In FIG. 2E, an inorganic insulating material of silicon nitride or an organic insulating material of BCB is deposited along an entire surface of the substrate 111 including the poly-TFT, thereby forming a passivation layer 116. Then, photoacryl resin having photosensitive characteristics is deposited along an entire surface of the substrate 111 including the passivaiton layer 116, and patterned by a photolithographic process using a fifth mask. Accordingly, a plurality of projection patterns 190 are formed at fixed intervals by a reflow process. The projection patterns 190 are formed in a predetermined part including a reflective part, whereby a reflective electrode is formed along a surface of the substrate including the plurality of projection patterns 190. Accordingly, the reflective electrode includes the plurality of projection patterns 190 to obtain a wide viewing angle by scattering the ambient light. Then, a predetermined portion of the passivation layer 116 is removed by a photolithographic process using a sixth mask to expose the drain electrode 115b, thereby forming a second contact hole 191.
In FIG. 2F, a transparent conductive material, such as ITO (indium-tin-oxide), is deposited along an entire surface of the substrate 111 including the plurality of projection patterns 190, and patterned by a photolithographic process using a seventh mask, thereby forming a transmitting electrode 117 in the pixel region to contact the drain electrode 115b. 
In FIG. 2G, a second insulating interlayer 124 is deposited along an entire surface of the substrate 111 including the transmitting electrode 117, and the second insulating interlayer 124 corresponding to the second contact hole 191 is removed by a photolithographic process using an eighth mask.

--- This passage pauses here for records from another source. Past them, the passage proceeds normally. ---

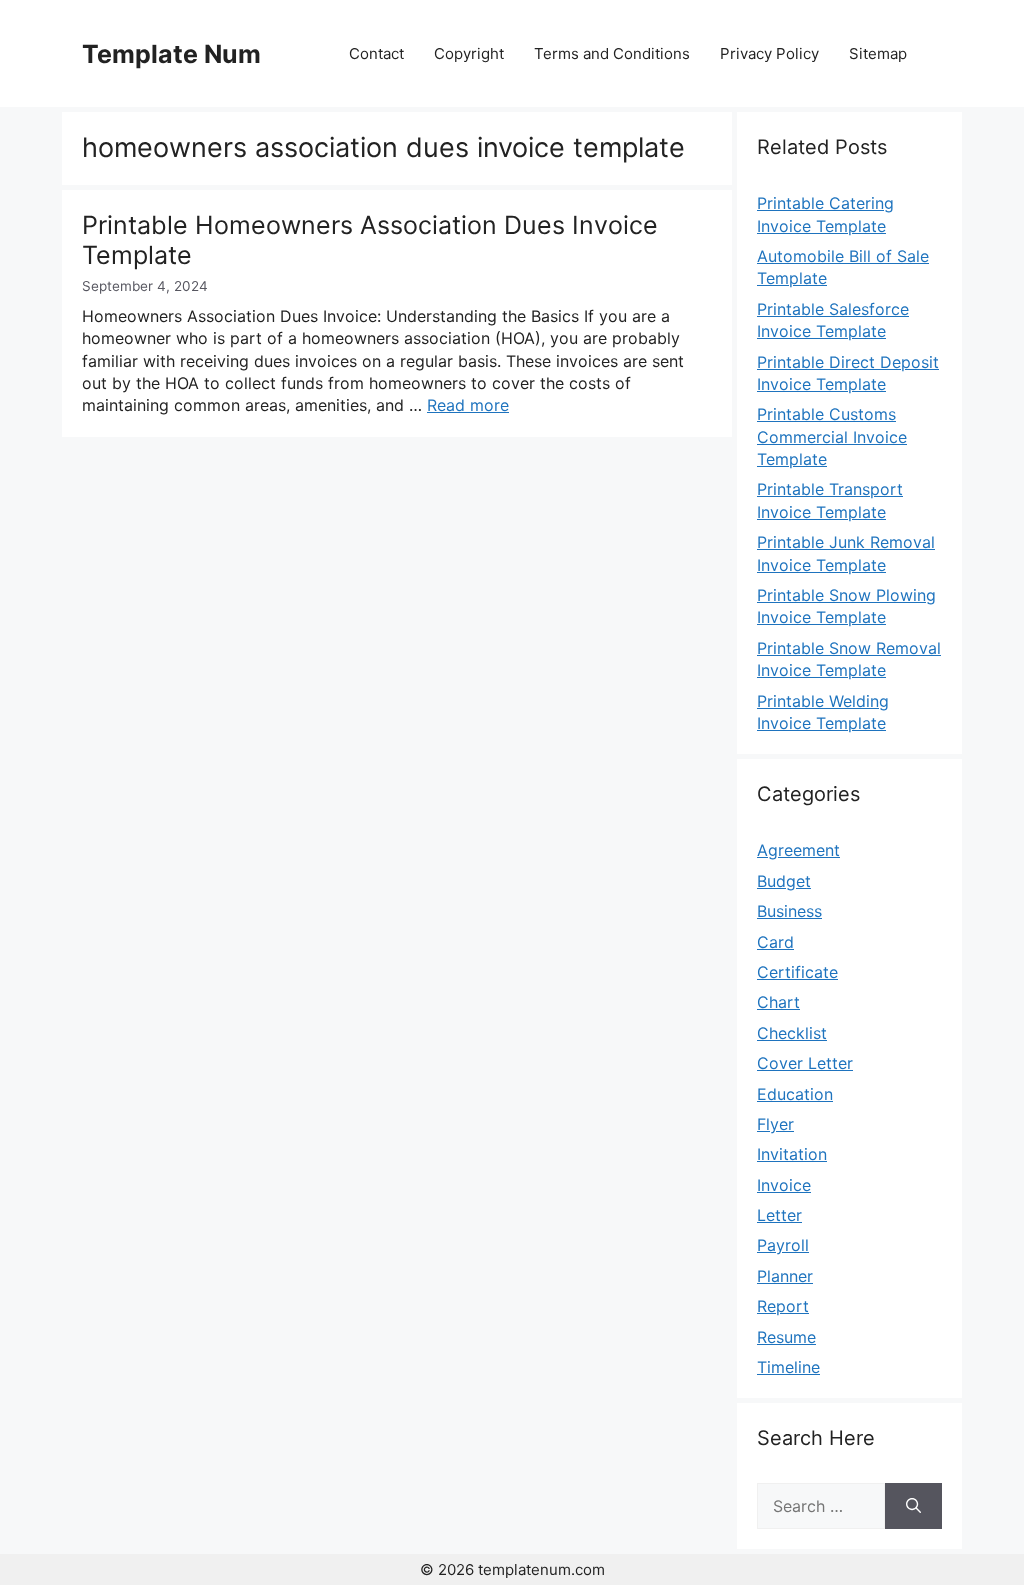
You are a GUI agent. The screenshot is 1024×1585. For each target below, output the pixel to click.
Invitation (792, 1154)
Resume (786, 1337)
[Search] (913, 1506)
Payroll (783, 1245)
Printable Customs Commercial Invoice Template (832, 436)
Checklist (792, 1033)
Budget (784, 881)
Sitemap (878, 53)
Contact (376, 53)
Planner (785, 1276)
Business (789, 911)
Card (775, 942)
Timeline (788, 1367)
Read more (468, 405)
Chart (778, 1002)
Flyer (775, 1124)
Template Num (171, 54)
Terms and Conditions (612, 53)
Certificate (797, 972)
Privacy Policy (769, 53)
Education (795, 1094)
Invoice (784, 1185)
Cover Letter (805, 1063)
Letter (779, 1215)
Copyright (469, 53)
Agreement (798, 850)
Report (783, 1306)
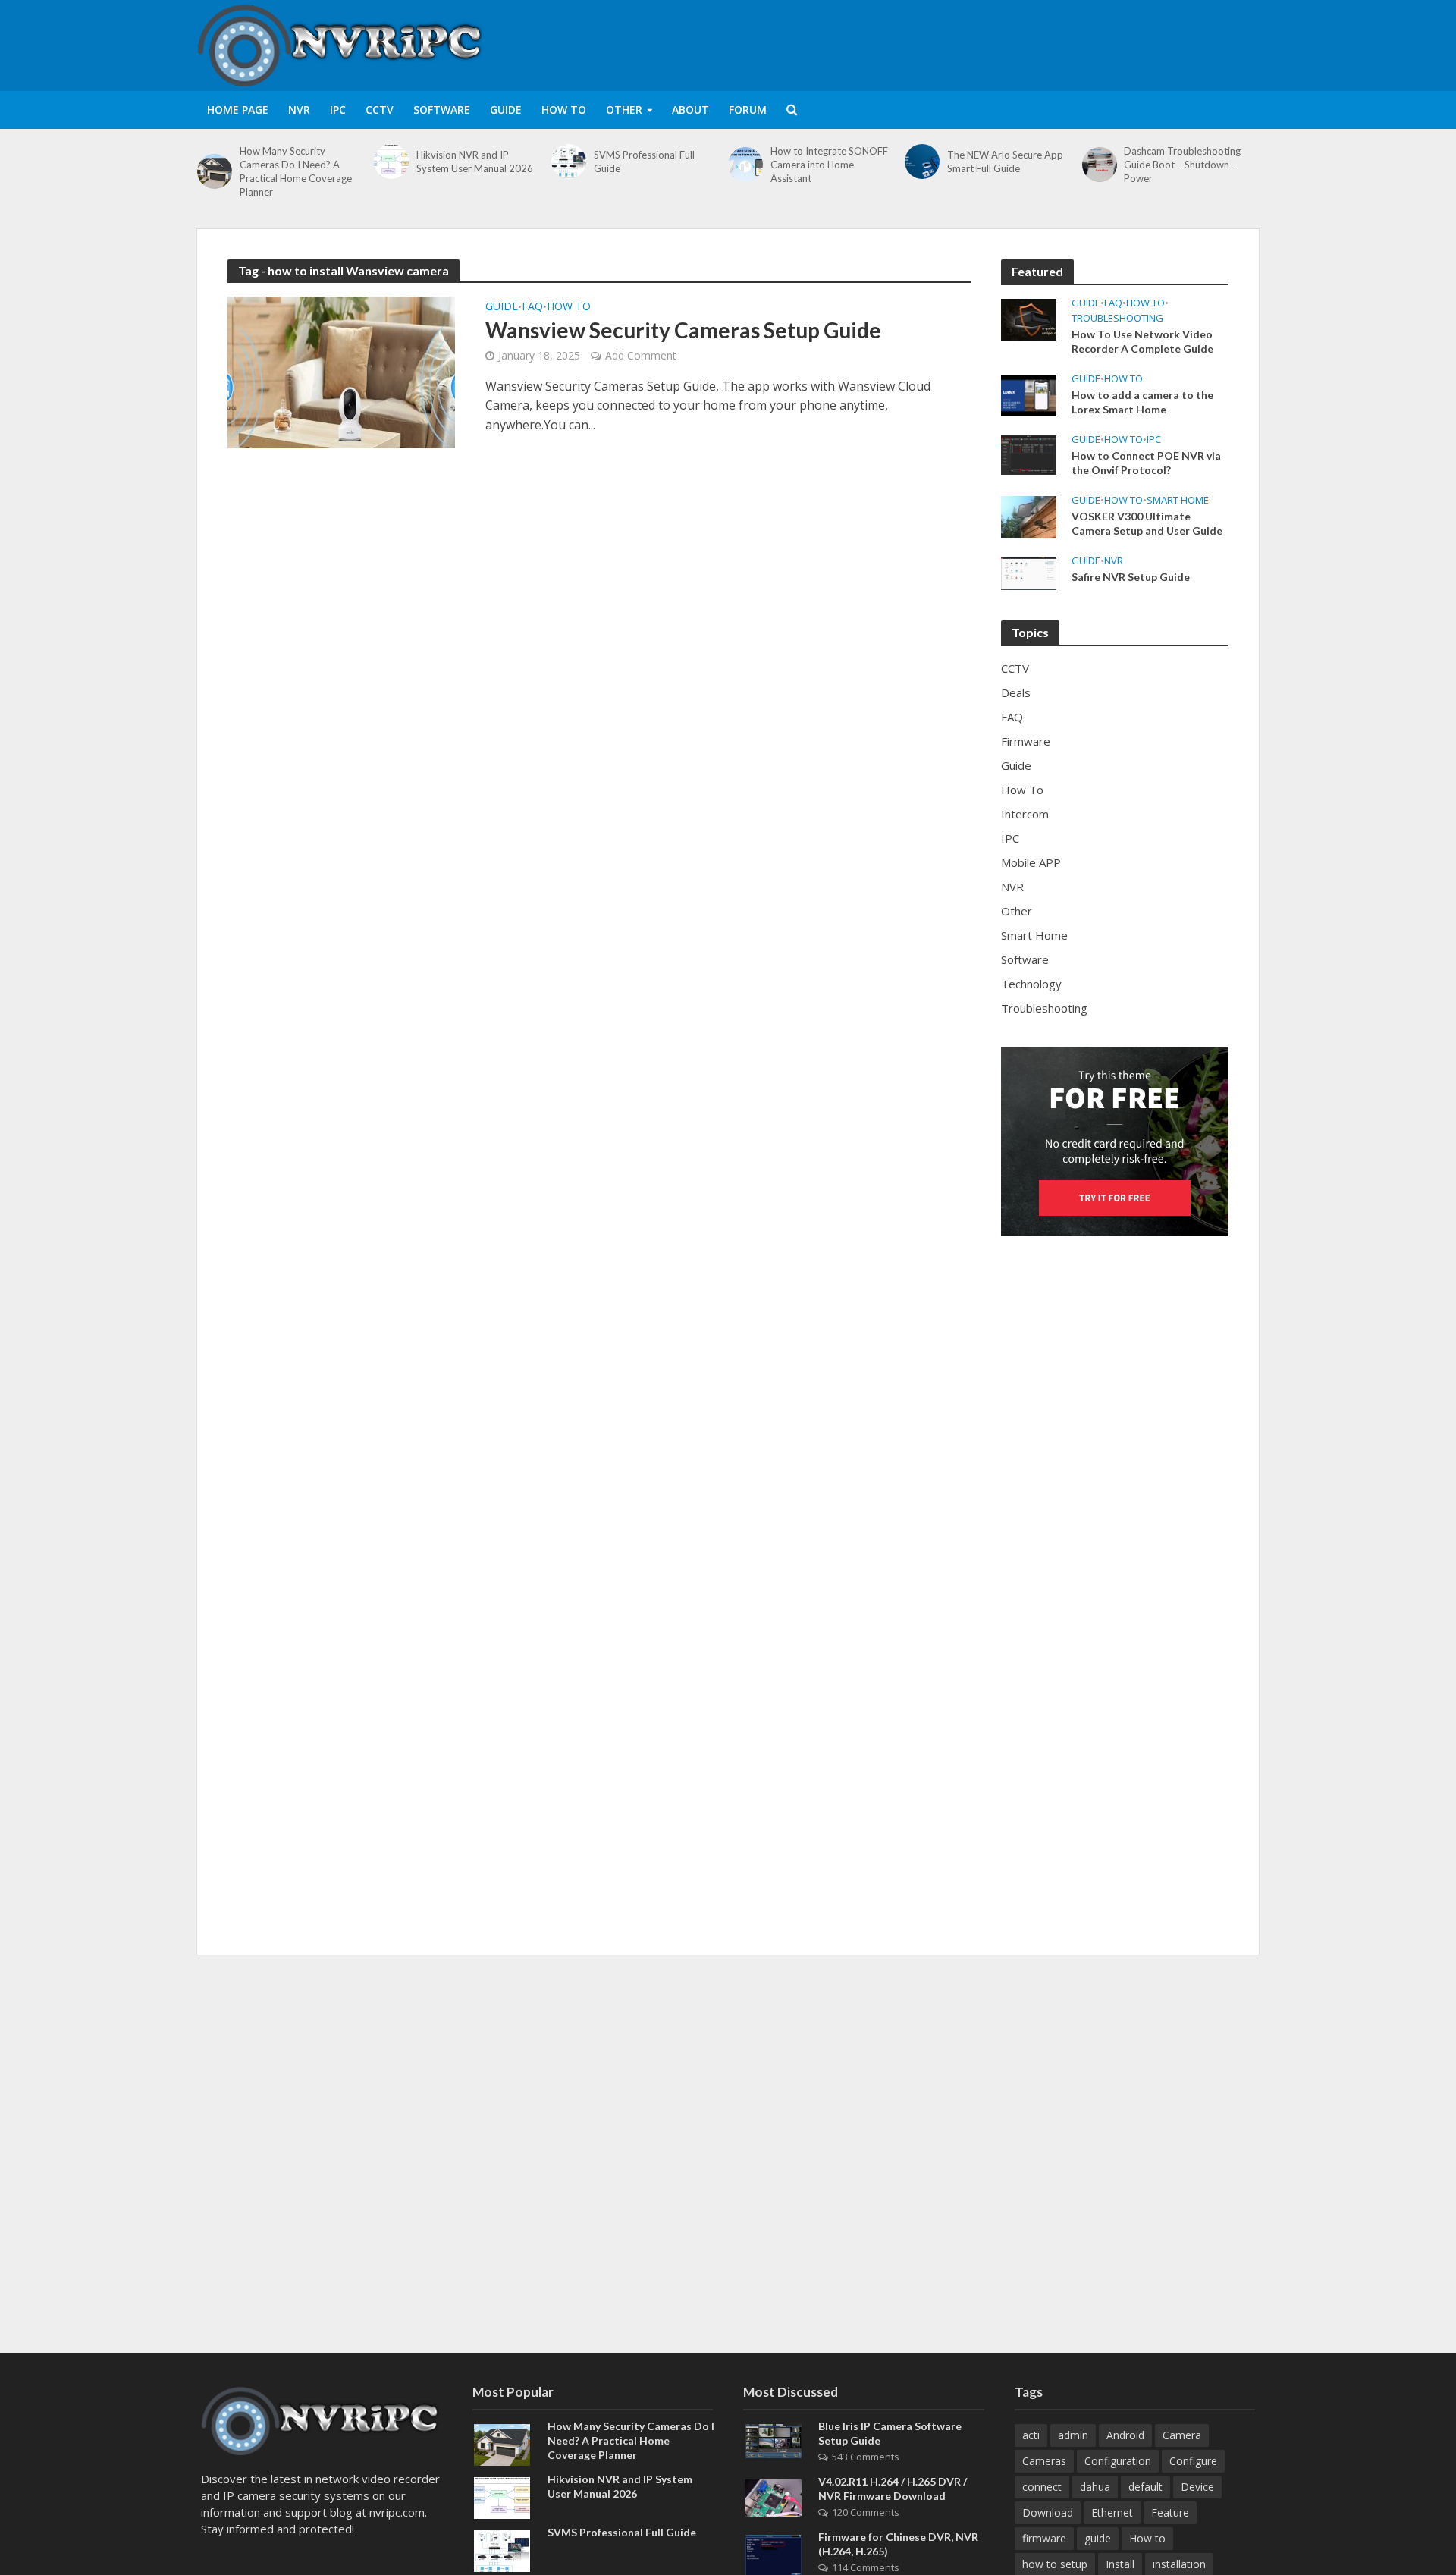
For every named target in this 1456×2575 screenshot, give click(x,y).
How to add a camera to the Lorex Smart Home (1142, 402)
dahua (1095, 2486)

Accordingly, some portion of the drain electrode 115b or the transmitting electrode 117 is exposed by the second contact hole 191. Subsequently, a metal layer of high reflexibility material, such as aluminum Al, copper Cu, or silver Ag, is formed along an entire surface of the substrate 111 including the second insulating interlayer 124, and patterned by a photolithographic process using a ninth mask, thereby forming the reflective electrode 119. Accordingly, the reflective electrode 119 is connected to some portion of the drain electrode 115b or the transmitting electrode 117 through the second contact hole 119, and the reflective electrode 119 is formed in the reflective part of the unit pixel region. For example, the reflective electrode 119 using the high reflexibility metal is formed in the reflective part of the unit pixel region, and the transmitting electrode 117 using the transparent conductive material is formed in the transmitting part, thereby fabricating a TFT substrate 111 that operates having both transmitting and reflective functions.
Accordingly, the TFT substrate 111 of the transflective-type LCD device including the poly-TFT requires photolithographic processes using nine separate masks. For example, the processes for forming the semiconductor layer 154, the gate line (not shown), the first contact hole 181, the data line (not shown), the second contact hole 191 of the passivation layer 116, the projection pattern 190, the transmitting electrode 117, the second contact hole 191 of the second insulating interlayer 124, and the reflective electrode 119.
However, according to the related art, the transflective-type LCD device and the method of fabricating the transflective-type LCD device have disadvantages, such as the number of photolithographic processes increases, fabrication costs and errors of the fabrication process increases, and productivity decreases.